The Sydney areas which have experienced the biggest drops of more than 10 per cent include Ryde, the Inner South West, Sutherland, Hills District and Hawkesbury, Parramatta and the Inner South, while Melbourne’s Inner East and Inner South had the worst declines.
In comparison, Perth values were in line with March 2009 while Darwin dwelling values are now at October 2007 levels.
Tim Lawless said while Melbourne and Sydney were driving the trend, most parts of Australia had also “reacted to tighter credit conditions by recording weaker housing markets relative to 2017”.

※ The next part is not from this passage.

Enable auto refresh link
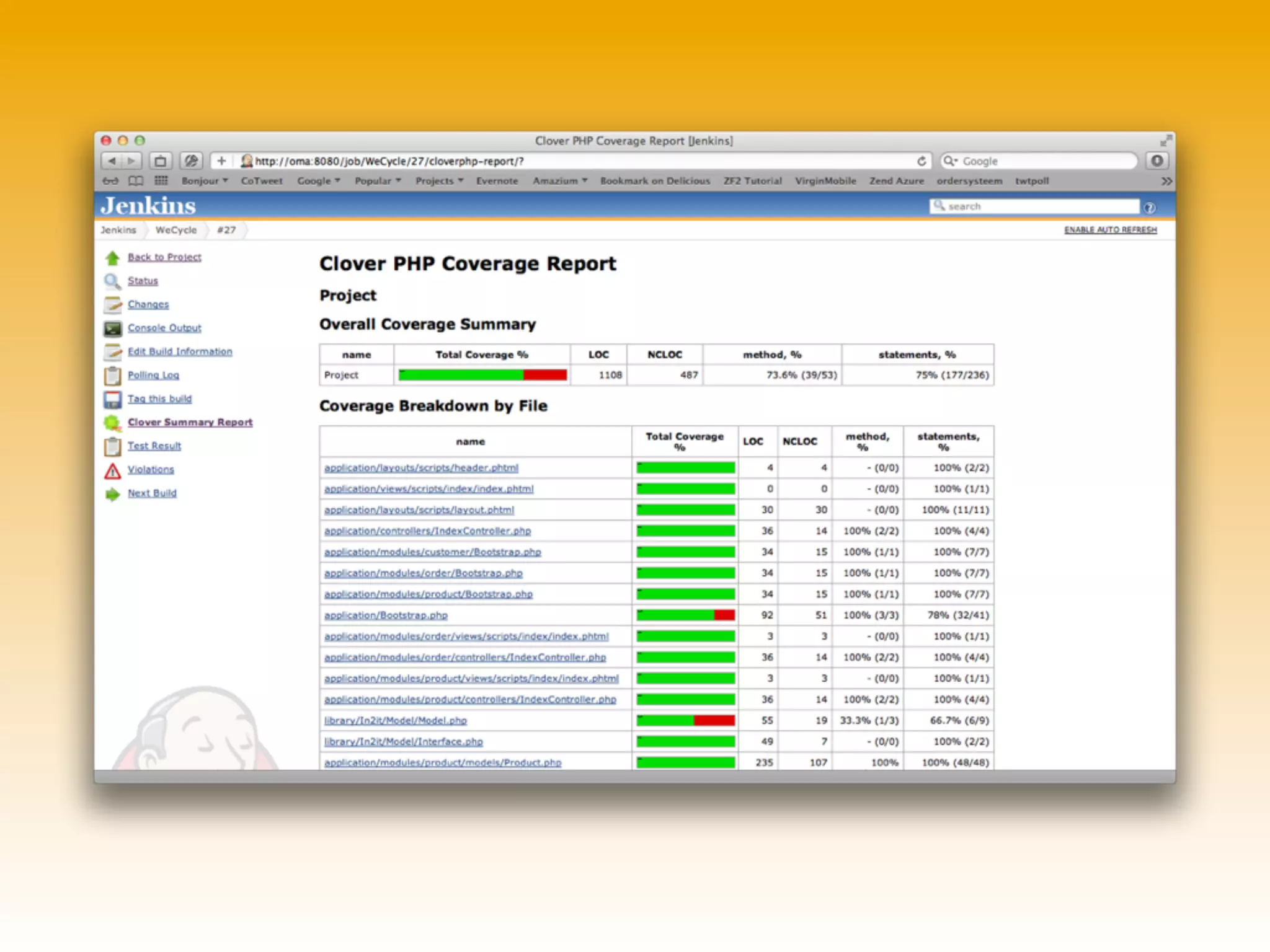The height and width of the screenshot is (952, 1270). (1110, 230)
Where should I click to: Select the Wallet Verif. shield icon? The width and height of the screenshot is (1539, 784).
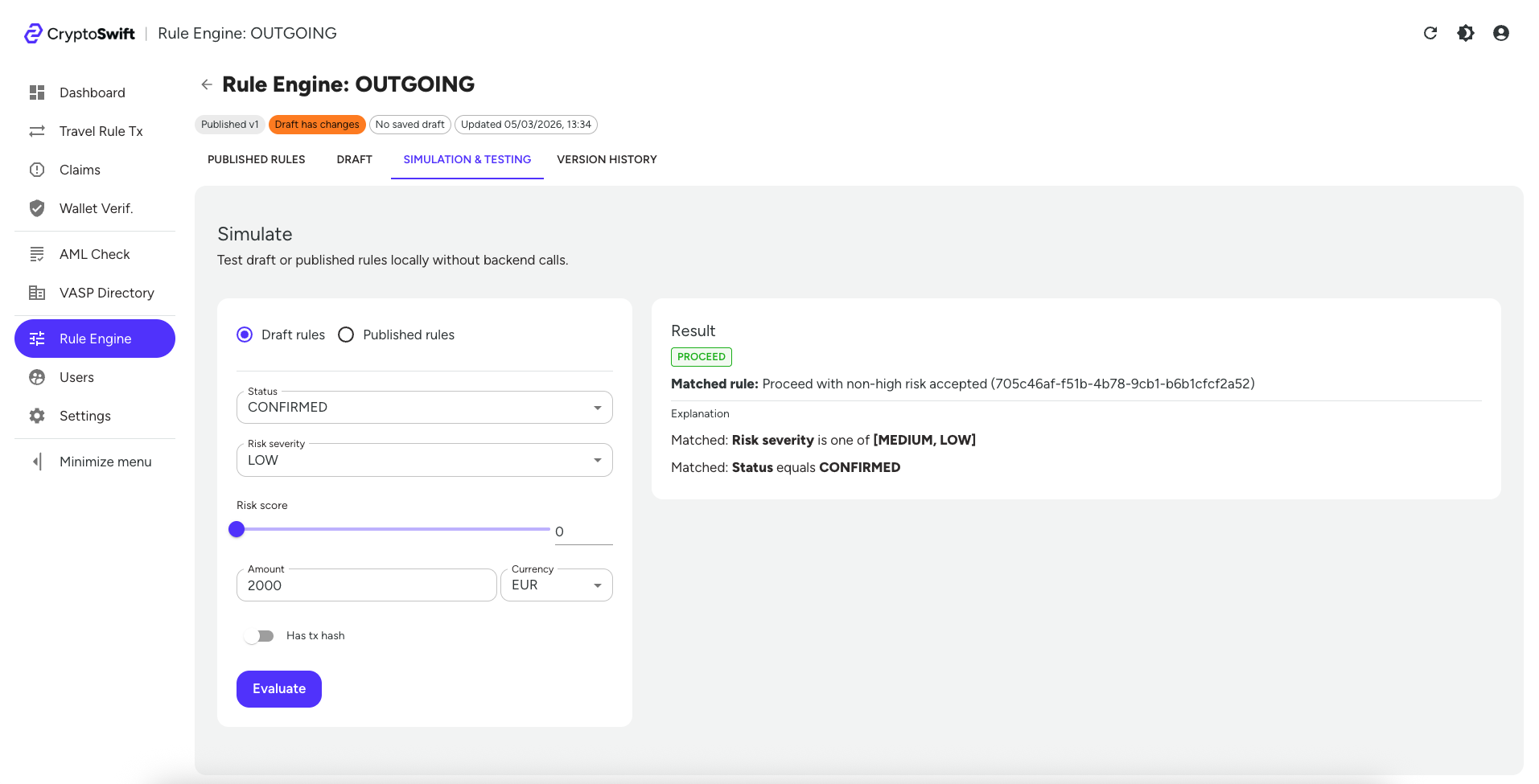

According to CoreLogic, Sydney’s median house price now sits at A$918,130 with a median apartment price of A$711,501, while the median Melbourne house is A$751,246 and the median unit is A$541,677.
In November, CoreLogic figures also showed median house prices in Sydney had fallen by A$72,041 in a year, while Melbourne had lost A$45,376 in the same period.
The alarming housing figures come just days after multinational investment bank and financial services company Deutsche Bank released a list of the biggest global risks which are expected to drive financial markets in the new year.
Compiled by chief international economist Torsten Slok, it includes a range of frightening factors, from political instability in countries such as India, Argentina, South Africa and Indonesia, the protests in France, the US-China and US-Europe trade wars, Brexit and the US government shutdown.
However, it also includes a potential “house price crash” in both Canada and Australia.
And don’t expect relief to come any time soon, with Mr Lawless expecting conditions to continue to weaken in the new year.
“With a federal election likely to be held sometime in May, we may see a further negative impact on confidence, especially amongst investors who will be impacted by changes to taxation policy should there be a change of government,” he said.
“On a positive note, interest rates are set to remain close to historic lows and migration is likely to remain high (albeit lower than last year) which will help to keep a floor under housing demand.”